An animal imagined by Kafka
The Elephant that Foretold...
Camila Ribotta Wilchowy
The Chinese Dragon
The Monkey of the Inkpot
Beatriz Marques Dos Santos
Chronos or Hercules
The Animal Imagined by Poe
Lara Di Fiori
Lara Di Fiori
The Cheshire Cat
Abtu and Anet
Milagros Ruiz Berruti
Haokah, the Thunder God
The Celestial Stag
A Bao a Qu
The Rain Bird
An Offspring of Leviathan
The Monkey of the Inkpot
The Unicorn of China
The Chinese Fox
The Cheshire Cat
Borges and the Zoology of Dreams
“Of all man’s instruments, the most wondrous is, no doubt, the book. The other instruments are the extensions of his body … But the book is something else altogether. The book is the extension of memory and imagination.”
Borges, “El Libro”
Jorge Luis Borges photographed in 1973 in the National Library, Buenos Aires. (Sara Facio, Archivo General de la Nación Argentina.)
In his Book of Imaginary Beings, first published in 1957, Jorge Luis Borges gathers together 120 creatures from every corner of mythology, folklore, and literature. As each new being is brought to the page, Borges, serving as our omniscient companion and guide, tells us about their origins, their features, and their places in various cultures.
It’s a magical little book, and the effect on the reader is of a thrilling return to childhood — as if visiting for the first time, wide-eyed and a little nervous, the zoo. But of course, this is no ordinary zoo, with giraffes, kangaroos, and wombats — though those creatures are strange enough. As Borges bids us in the preface to his book, “pass now from the zoo of reality to the zoo of mythologies, to the zoo whose denizens are not lions but sphinxes and griffons and centaurs. The population of this second zoo should exceed by far the population of the first, since a monster is no more than a combination of parts of real beings, and the possibilities of permutation border on the infinite...”
Some of the creatures in this “second zoo” may appear quite familiar to us, like the unicorn and the hippogriff. But as Borges leads us ever deeper into his menagerie, the exhibits become ever stranger. Here are the icthyocentaurs, “human down to their waist, with the tail of a dolphin, and the forelegs of a horse or a lion.
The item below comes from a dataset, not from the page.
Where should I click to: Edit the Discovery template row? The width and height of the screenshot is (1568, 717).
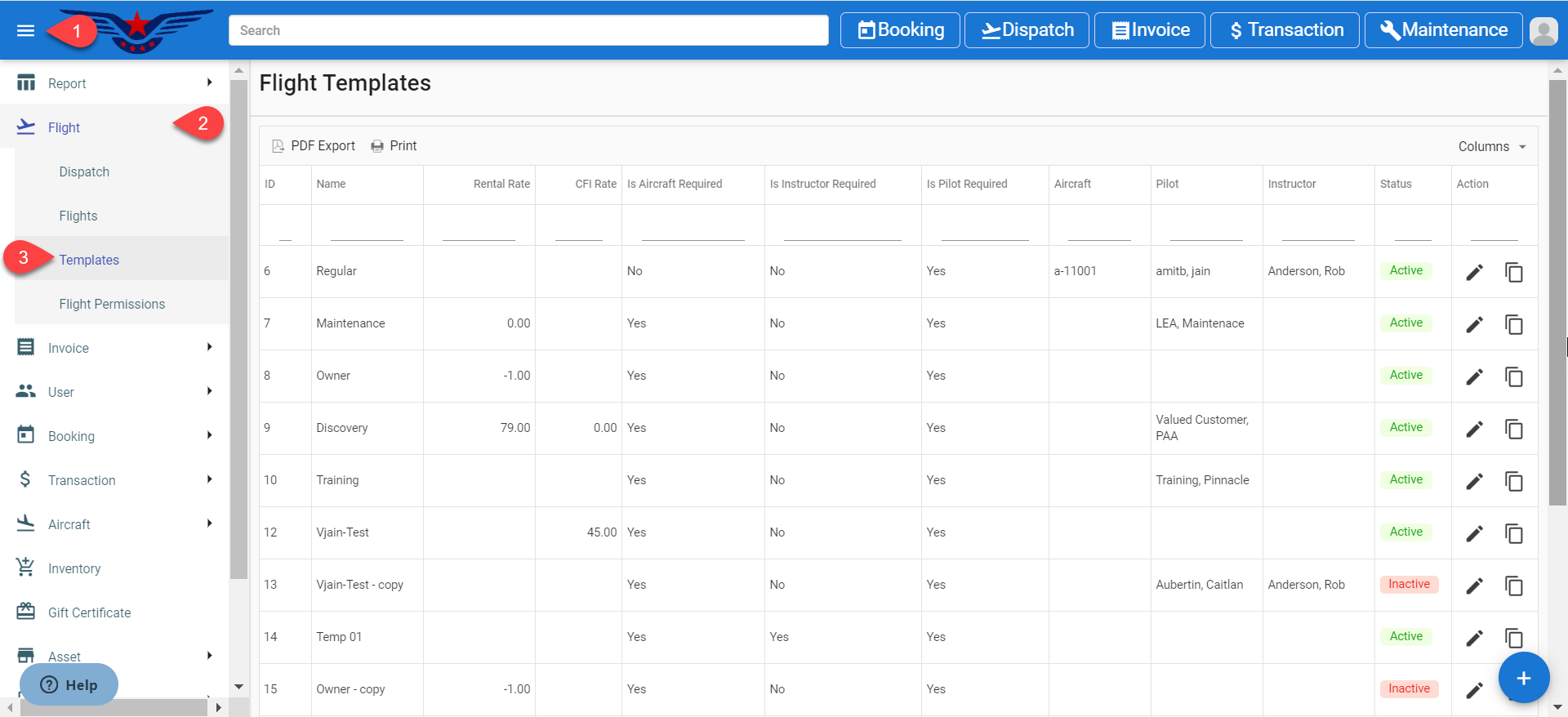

Their place is among the gods of the ocean, close to the sea horses.” Further along is the kujata, “a huge bull endowed with four thousand eyes, ears, nostrils, mouths, and feet.” And here comes the rain bird, for whom, “when rain is needed, children hop up and down on one foot, wrinkling their brows and repeating: ‘It will thunder, it will rain, ‘cause the shang yang’s here again!’”
Left: first edition published in 1957 under the original Spanish title Manual de zoología fantástica. Right: expanded first edition in English, published in 1969, which takes its title from the revised Spanish edition, El libro de los seres imaginarios.
And so in characteristic Borgesian style The Book of Imaginary Beings presents itself on one level as a pocket bestiary, and on another as a portal to the history of human imagination, a kaleidoscopic time machine, reflecting and refracting all of humanity’s dreams and desires — and its nightmares. With each turn of the page we may be transported from the mountains of ancient Greece to the plains of medieval China, from the frozen wastes of the Arctic tundra to the labyrinthine streets of Prague, and there experience a profound glimpse into the psyches of their inhabitants.
For Borges, compiling the book was as much a feat of memory and imagination as intellect, and even then he required some assistance from his friend Margarita Guerrero. Visually impaired from childhood, Borges was, when working on The Book of Imaginary Beings, virtually completely blind, and therefore spending almost all of his time trapped inside — or, we might say, free to roam — his internal world.
That world was enormous. Borges had spent his seeing years inhaling everything around him, reading, writing, and thinking about every area of the humanities so that, when his sight finally left him in his fifties, he was able to summon to mind everything he had once read, seen, thought, heard, or imagined, and then — spectacularly, famously — body it forth in prose.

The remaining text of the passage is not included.